Missing Normal: A Lenton Fast of Pandemic Proportions

Normal: the usual, average, expected, or typical state or condition

It’s hard to believe that only 7 days ago my kids were still in school and we could still go out to eat. Suddenly things are moving from expected to uncertain, from average to unprecedented, from usual to strange, with no firm date on when things will be resolved and homeostasis restored. This week has delivered quite a blow to all things Normal.

Normal is one of those things you fail to appreciate until things… aren’t. It’s like home in a sense. You don’t want to be there all the time, sometimes it feels bland and boring, but you want it there to come back to. We may like to ‘leave’ normal for adventures or experiences, but having a normal to come back to is comforting to us even when we don’t realize it. When every day delivers a new sense that normal is being lost, we start to miss it. We feel insecure, untethered even, without it.

It’s interesting to me that this time of international shut down is occurring during the season of Lent. Lent, in church tradition, is supposed to be a season of fasting. You deny yourself things that you enjoy to remind yourself that these aren’t ultimate things. It helps keep temporal things off the throne where only God belongs. It also reminds us of God’s denial of God’s own self to visit humanity in it’s brokenness, and of divine sustaining grace in the midst of need. Lent opens us to stripping our lives of some of our ‘normal’, of some of the things that we turn to when we should be turning heavenward.

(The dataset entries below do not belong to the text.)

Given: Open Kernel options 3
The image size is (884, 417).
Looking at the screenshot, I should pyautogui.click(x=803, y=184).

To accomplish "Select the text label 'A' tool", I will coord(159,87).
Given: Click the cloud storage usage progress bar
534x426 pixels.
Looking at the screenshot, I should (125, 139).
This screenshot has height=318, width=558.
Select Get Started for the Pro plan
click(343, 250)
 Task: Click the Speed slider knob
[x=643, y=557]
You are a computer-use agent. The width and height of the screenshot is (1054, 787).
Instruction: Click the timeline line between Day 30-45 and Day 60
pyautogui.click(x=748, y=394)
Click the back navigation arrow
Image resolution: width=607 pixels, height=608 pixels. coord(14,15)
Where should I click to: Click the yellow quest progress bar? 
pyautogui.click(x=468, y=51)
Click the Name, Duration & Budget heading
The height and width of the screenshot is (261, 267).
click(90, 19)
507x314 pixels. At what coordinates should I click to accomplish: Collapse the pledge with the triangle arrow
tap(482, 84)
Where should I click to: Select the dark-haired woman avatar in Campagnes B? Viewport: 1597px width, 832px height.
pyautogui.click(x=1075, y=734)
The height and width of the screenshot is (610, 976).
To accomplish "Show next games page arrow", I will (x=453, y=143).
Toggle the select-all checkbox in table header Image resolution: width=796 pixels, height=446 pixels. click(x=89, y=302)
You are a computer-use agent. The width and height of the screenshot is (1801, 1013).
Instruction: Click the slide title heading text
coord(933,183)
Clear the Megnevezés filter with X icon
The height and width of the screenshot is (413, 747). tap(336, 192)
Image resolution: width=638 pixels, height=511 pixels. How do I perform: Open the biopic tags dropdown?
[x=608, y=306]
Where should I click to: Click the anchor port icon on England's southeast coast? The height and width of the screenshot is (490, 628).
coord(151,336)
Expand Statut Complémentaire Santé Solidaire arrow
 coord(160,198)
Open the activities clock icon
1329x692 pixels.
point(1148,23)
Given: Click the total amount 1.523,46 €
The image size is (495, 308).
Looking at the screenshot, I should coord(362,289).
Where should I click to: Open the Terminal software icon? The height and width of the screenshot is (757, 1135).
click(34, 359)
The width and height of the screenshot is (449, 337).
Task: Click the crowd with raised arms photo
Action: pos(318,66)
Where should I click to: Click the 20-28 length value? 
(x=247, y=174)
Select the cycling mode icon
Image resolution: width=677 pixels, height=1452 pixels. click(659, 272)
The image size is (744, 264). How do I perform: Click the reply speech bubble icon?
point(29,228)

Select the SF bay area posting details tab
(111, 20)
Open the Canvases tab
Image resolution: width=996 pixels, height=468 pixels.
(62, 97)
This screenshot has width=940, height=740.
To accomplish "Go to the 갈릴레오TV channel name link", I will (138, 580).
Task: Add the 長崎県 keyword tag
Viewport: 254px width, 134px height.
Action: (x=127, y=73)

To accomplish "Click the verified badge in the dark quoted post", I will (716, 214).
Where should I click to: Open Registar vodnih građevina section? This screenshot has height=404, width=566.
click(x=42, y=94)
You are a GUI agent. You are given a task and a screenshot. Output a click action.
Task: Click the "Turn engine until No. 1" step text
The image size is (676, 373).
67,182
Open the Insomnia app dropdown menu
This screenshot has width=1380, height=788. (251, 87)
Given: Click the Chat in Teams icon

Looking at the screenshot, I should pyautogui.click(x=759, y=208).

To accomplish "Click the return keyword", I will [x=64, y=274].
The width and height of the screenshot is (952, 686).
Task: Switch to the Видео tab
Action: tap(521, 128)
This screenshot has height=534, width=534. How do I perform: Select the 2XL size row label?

It’s this fasting, this parring down, that best prepares us to fully celebrate Easter in all it’s resurrection glory.

We are not a fasting people. We are people who jump from one feast to the next, never feeling satisfied. We wonder why, in the words of Mari Antoinette, “nothing tastes”. So maybe while we are missing our normal, we should embrace this as a season of fasting. We are fasting from busyness. We are fasting from trying to keep up socially. We are fasting from being distracted from our children. We are fasting from excess. We are fasting from the misguided belief that we are in control.

Let’s stop turning our eyes to the ever shifting sands of our current situation. May we turn our eyes heavenward. May this time of disrupted normalcy and season of ‘withouts’ be a teacher. And may it prepare our hearts to celebrate more fully when the season of resurrection and restoration comes at last.